- Plastic Recycling
- Single-use Plastic
- Plastic Recycling
What really happens to plastic drink bottles you toss in your recycling bin
The infinite, triangular loop of arrows that we know as the recycling symbol adorns millions of plastic pop and water bottles we carefully sort in the blue bin. It comforts us with the idea that each one will be recycled over and over again forever.
But unfortunately, most of the time, it’s a lie.
Many bottles aren’t recycled at all, and those that do get recycled usually aren’t turned into other bottles or recycled again after that.
Instead, they end up in the world’s landfills — or worse, in the ocean. In Canada, plastic bottles and caps were the top plastic trash items collected during shoreline cleanups in 2019, just behind cigarette butts. They’re also typically among the top three items in shoreline cleanups worldwide.
That’s led some people to question why drinks are still sold in single-use plastic bottles at all.
Here’s a closer look at what actually happens to those bottles after use and what needs to happen to boost recycling in the future.
How recyclable are plastic drink bottles?
The plastic used to make water and pop bottles is polyethylene terephthalate or PET, which is also known as No. 1 plastic. The number is its “resin code,” which often appears in a triangle that resembles the recycling symbol. It’s technically one of the most recyclable plastics in use today.
While many plastics degrade in quality when recycled and can only be recycled once or a handful of times, “PET is the one plastic you can recycle over and over again,” says Michael Schedler, a plastic recycling consultant who has worked in the industry for decades.
One company that makes bottles from 100 per cent recycled PET, Ontario-based Ice River Springs Water Co., even claims they’re “infinitely” recyclable using its recycling process.
How much is actually collected for recycling?

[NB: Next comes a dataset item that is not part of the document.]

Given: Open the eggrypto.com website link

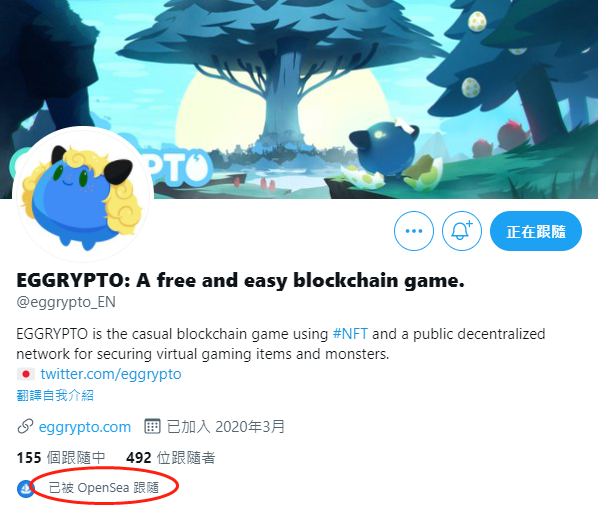Looking at the screenshot, I should [x=85, y=427].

In Canada, where most communities have blue box programs that accept PET, there was a 79 per cent recovery rate for PET bottles and jars in 2015, says a 2017 study commissioned by the Continuous Improvement Fund. The fund is supported by Ontario municipalities and Stewardship Ontario, a non-profit recycling organization funded by manufacturers.
That’s not bad, but bottles and jars aren’t the only things made from PET — so are grocery store clamshell containers for things like berries and muffins, known in the industry as “thermoforms.” Those make up only a fraction of PET products, but have a recovery rate of just 11 per cent.
It’s also worth noting that Canada represents a fraction of plastic bottles sold in North America, and the recovery rate is much lower in the U.S. — just 29 per cent in of plastic bottles were recycled the U.S. in 2017, according to the National Association of PET Container Resources.
Does all plastic collected for recycling get recycled?
Not necessarily, especially when it comes to waste collected at a business or institution rather than from someone’s home, as CBC’s Marketplace showed in an investigation last September.
Watch the episode to find out what the investigative team discovered:
What does recycling PET involve?
Plastic bottles collected in your blue bin are typically sent to recycling plants called materials recovery facilities that sort them from other recyclables and package them into bales.
Bales of recovered PET are typically purchased by five Canadian “reclamation” plants that wash them, grind them up, and sell the recycled PET or rPET.
What happens to the recycled PET?
Nearly half of Canada’s recycled PET in 2015 was sold to the U.S. as “fibre,” which means it gets turned into things like carpets, stuffings for pillows and futons and the occasional fleece sweater.
“Fibre has always been the largest application for recycled PET,” says Michael Schedler, the Vermont-based plastic recycling consultant who produced the report for the CIF.
But some recycled PET did get turned into packaging — about 30 per cent was used in bottles and about 12 per cent in clamshell containers. Some other recycled PET is turned into plastic straps that hold bundles of goods together or into plastic film or sheets.
Why is most PET turned into fibre, not bottles?
The PET used in bottles generally needs to be clear, colourless and free of contaminants from things like labels. For other applications, those things don’t matter as much.
In fact, that’s one argument that’s been used by the beverage industry as to why they shouldn’t increase the recycled content in their bottles.
“Bottle-to-bottle recycling uses more energy and financial resources to sufficiently clean material to meet quality and safety specifications than is required by carpet and fibre applications,” wrote Joan Archer, then president of the Minnesota Drink Association in a 2001 opinion piece.
Because a higher grade of PET is needed for food and beverage containers, it tends to be more expensive.
Can recycled PET be recycled again?
In the case of bottles, yes.
But once the it’s turned into carpets or pillows, it’s probably destined for the landfill.
On the other hand, Schedler notes that such items have quite a long lifespan compared to a plastic water bottle.
On average, how much of drink bottles is recycled plastic?
The average recycled content of PET bottles in Canada was only 19 per cent in 2015, Schedler’s study found.
Worldwide, bottles contain even less recycled content on average. Nestle, Coca-Cola and and Pepsi all average less than 12 per cent recycled content in their beverage bottles.